C) Muito melhor do que cassar aquele político seria
forçá-lo a devolver o dobro do que afanou.
Para descobrir o sujeito pergunta-se ao verbo: o que ou quem.
A) O que foi fechado? Sujeito: o consultório (núcleo
do sujeito).
B) Quem mantinha a igreja caça-níqueis? Sujeito: o
padre e o filhote (sujeito composto por dois núcleos).
C) O que seria melhor do que cassá-los? Sujeito: forçá-los a devolver em dobro a bufunfa afanada.
Há orações que funcionam como sujeitos. Nem
assim devem ser separadas do predicado verbal de que são sujeitos: Quem com ferro fere com ferro
será ferido. O homem que lê vale mais. É absolutamente necessário que todos votemos
melhor.
2 A vírgula jamais deve separar o verbo de seus complementos (grifados).
O Luís come empadinhas engorduradas todos os dias. O Edgard gostou muito daquela garota robusta. Elas responderam a eles (compl.) que não voltariam (compl.). À mulher e aos filhos (compl.) ele disse
que não voltaria mais (compl.).
Exercício 1
Corrija se necessário
1 O que ela mais queria, era voltar a ser amada.
2 Quem tem pressa, come cru.
3 Até os maus funcionários, ajudaram na tragédia.
4 Estapeada, voltou a outra face.
5 Depois de chorar, confessou, à mulher e aos
filhos, que, nunca mais, faria aquilo.
6 Depois da fome, vem a miséria.
7 Os senadores, lamentavelmente, vão à breca.

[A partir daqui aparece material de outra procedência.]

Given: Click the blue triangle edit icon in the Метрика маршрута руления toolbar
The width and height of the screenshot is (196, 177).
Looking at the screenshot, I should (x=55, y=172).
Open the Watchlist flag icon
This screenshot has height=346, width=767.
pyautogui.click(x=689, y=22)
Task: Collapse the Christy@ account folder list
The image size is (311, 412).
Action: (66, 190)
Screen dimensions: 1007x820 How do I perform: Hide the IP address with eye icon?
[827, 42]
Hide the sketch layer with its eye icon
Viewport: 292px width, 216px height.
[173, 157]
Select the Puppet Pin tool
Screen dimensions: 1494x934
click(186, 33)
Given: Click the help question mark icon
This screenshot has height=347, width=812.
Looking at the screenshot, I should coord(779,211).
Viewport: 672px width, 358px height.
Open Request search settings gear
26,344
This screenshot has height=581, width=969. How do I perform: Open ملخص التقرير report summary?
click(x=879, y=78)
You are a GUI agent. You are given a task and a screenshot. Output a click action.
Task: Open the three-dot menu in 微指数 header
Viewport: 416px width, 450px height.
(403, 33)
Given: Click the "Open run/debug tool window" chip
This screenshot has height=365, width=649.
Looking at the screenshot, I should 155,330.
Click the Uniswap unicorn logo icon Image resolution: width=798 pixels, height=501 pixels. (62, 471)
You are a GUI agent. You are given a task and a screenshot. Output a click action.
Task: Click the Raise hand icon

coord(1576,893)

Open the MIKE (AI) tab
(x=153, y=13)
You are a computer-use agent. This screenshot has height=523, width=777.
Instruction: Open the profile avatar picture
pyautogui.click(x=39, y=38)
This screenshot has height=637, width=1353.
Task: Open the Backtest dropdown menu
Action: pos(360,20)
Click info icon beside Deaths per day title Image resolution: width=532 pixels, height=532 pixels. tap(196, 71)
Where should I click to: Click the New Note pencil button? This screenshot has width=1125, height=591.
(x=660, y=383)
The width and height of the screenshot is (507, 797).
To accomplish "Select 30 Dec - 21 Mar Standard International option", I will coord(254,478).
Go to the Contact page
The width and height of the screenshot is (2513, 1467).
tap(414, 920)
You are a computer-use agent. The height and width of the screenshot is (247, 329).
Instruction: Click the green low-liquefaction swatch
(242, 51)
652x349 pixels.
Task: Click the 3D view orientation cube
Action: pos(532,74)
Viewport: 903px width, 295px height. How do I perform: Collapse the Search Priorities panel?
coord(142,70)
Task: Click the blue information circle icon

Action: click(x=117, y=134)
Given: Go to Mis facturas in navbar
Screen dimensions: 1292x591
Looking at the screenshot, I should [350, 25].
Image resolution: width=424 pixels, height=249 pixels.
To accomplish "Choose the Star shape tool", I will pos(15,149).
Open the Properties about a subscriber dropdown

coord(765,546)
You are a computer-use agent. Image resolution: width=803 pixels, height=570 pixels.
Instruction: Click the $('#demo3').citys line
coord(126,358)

8 Temos o dever de criar condições, para que, este
grande país, cresça cada vez mais.
9 O melhor de tudo isso, é que deixamos de pagar a
CPMF, com amor à pátria estremecida.
10 Como diz o velho ditado, quem não tem cão,
caça com cachorro.
Exercício 2
Corrija, se necessário
1 Quem quiser se casar cedo, pode fazê-lo desde que tenha meios.
2 Depois dos Jogos Pan-Americanos o governo brasileiro entregou, ao governo cubano, os dois
boxeadores fugitivos.
3 Os presidentes atual e anterior fazem, e fizeram no governo, o que criticavam, quando na oposição.
4 Se nunca tivesse visto aquela mulher não teria enlouquecido de amor.
5 Por causa da pressão popular o corrupto talvez seja cassado.
6 Houve muitos candidatos mas poucos foram eleitos.
7 Ele só escapará se o voto for secreto.
8 Se o voto for secreto ele poderá escapar.
9 Já se sabia que se o voto fosse secreto ele poderia escapar.
10 No princípio criou Deus o Céu e a Terra.